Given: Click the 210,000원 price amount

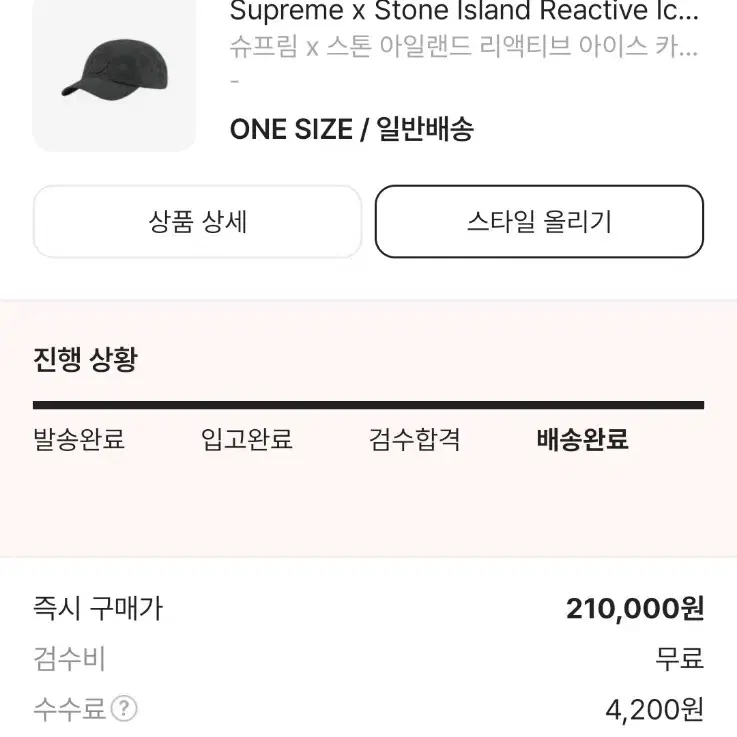Looking at the screenshot, I should tap(635, 608).
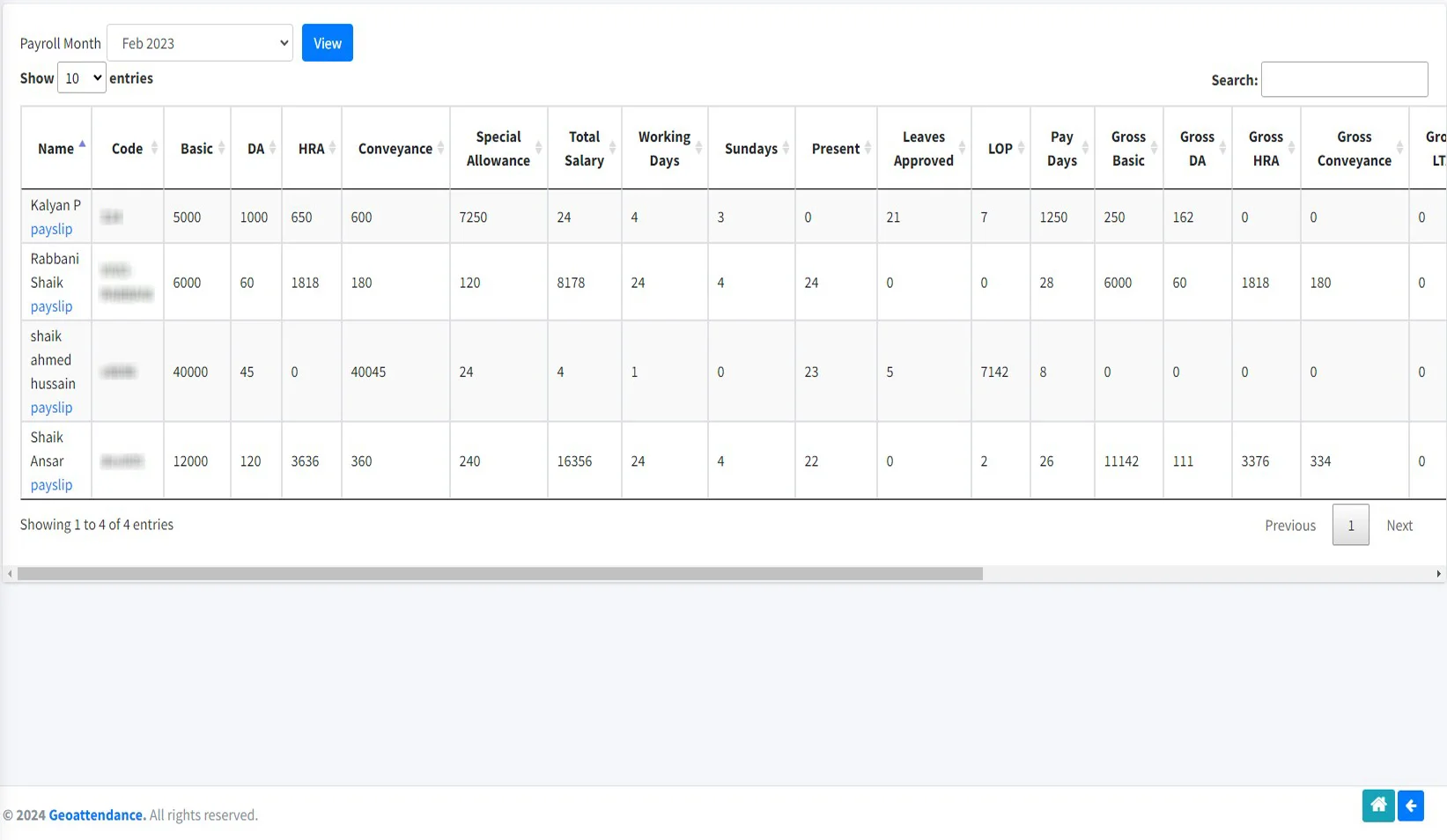
Task: Click page 1 in pagination
Action: tap(1350, 525)
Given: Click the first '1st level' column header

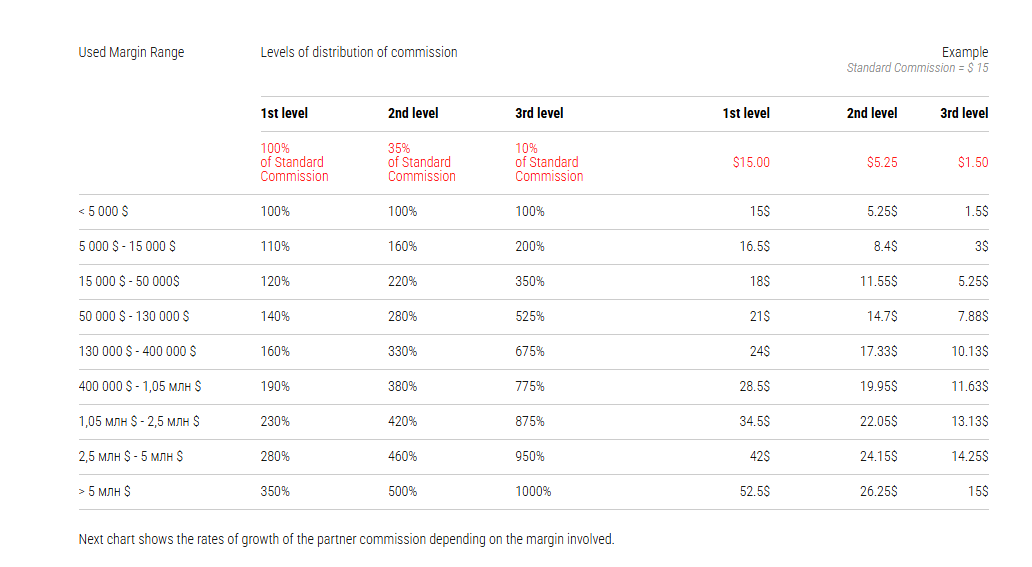Looking at the screenshot, I should click(x=284, y=113).
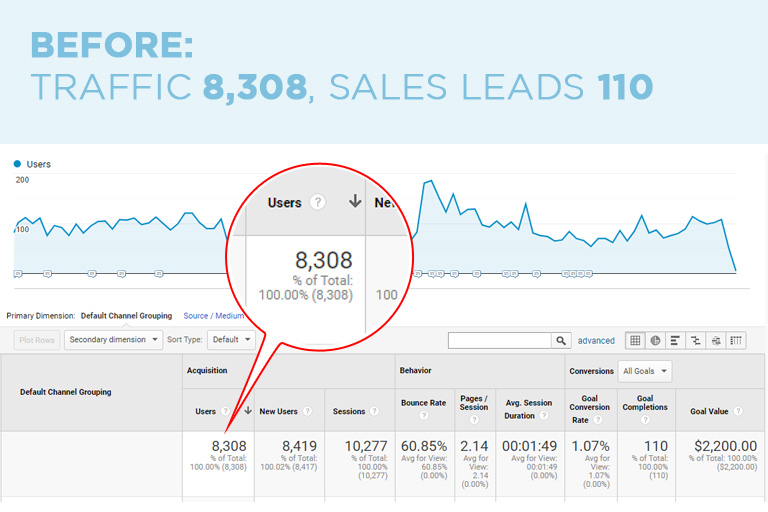
Task: Switch to data table view icon
Action: [x=635, y=340]
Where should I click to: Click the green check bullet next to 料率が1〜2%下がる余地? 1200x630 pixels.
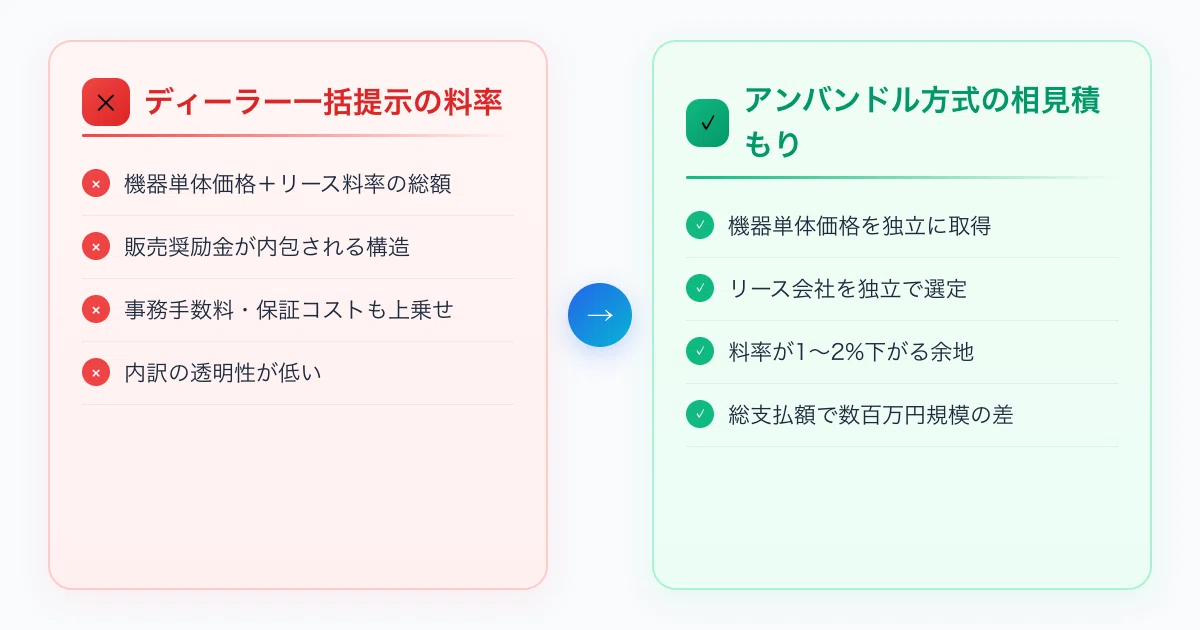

####

What is required: Copy all of the records above word for word, leaving out the pictures.

Solution for this exercise:
Given: Click the 210,000원 price amount

Looking at the screenshot, I should tap(635, 608).
Task: Click page 1 in pagination
Action: tap(1350, 525)
Given: Click the first '1st level' column header

Looking at the screenshot, I should click(x=284, y=113).
Task: Switch to data table view icon
Action: [x=635, y=340]
Where should I click to: Click the green check bullet next to 料率が1〜2%下がる余地? 1200x630 pixels.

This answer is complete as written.